TASK GOAL:
Render everything from the line containing "Given: Book the" down to the end of the material as a numbered list, one item per line, leaving out any blank lines.

RECORDS FOR THIS TASK:
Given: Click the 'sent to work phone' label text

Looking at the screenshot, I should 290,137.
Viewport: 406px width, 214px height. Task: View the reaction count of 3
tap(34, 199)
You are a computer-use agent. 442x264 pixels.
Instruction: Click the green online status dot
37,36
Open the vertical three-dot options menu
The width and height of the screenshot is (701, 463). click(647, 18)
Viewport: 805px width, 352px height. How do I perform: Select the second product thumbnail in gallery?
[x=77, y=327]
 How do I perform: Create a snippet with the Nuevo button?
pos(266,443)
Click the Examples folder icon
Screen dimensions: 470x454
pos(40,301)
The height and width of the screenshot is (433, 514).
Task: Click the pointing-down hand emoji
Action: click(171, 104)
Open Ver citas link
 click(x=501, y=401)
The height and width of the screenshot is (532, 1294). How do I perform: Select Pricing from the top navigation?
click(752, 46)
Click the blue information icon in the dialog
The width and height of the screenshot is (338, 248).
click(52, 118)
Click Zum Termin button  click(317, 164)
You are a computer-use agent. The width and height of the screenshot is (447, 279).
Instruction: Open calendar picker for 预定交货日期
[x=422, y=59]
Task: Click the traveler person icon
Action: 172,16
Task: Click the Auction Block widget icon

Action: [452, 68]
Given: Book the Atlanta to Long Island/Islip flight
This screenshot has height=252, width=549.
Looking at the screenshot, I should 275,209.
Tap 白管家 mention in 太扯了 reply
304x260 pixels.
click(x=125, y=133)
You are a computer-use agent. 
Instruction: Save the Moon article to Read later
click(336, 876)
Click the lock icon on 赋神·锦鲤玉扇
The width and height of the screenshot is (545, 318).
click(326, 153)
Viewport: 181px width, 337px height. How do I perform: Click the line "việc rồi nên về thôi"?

EXPECTED ANSWER:
1. Given: Book the Atlanta to Long Island/Islip flight
2. This screenshot has height=252, width=549.
3. Looking at the screenshot, I should 275,209.
4. Tap 白管家 mention in 太扯了 reply
5. 304x260 pixels.
6. click(x=125, y=133)
7. You are a computer-use agent. 
8. Instruction: Save the Moon article to Read later
9. click(336, 876)
10. Click the lock icon on 赋神·锦鲤玉扇
11. The width and height of the screenshot is (545, 318).
12. click(326, 153)
13. Viewport: 181px width, 337px height. How do I perform: Click the line "việc rồi nên về thôi"?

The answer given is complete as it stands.